┏━━
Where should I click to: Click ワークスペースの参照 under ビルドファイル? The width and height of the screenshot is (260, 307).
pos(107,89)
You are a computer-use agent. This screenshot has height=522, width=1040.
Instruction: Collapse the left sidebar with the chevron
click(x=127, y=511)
┗━━
┏━━
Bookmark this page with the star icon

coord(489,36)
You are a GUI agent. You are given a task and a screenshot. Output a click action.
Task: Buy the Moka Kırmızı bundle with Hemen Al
┗━━
Using the data above, extract exactly the lines from the one that holds "You are a GUI" to the one that holds "Task: Buy the", both ends included, and no others.

• _Solution to this exercise_
You are a GUI agent. You are given a task and a screenshot. Output a click action.
Task: Buy the Moka Kırmızı bundle with Hemen Al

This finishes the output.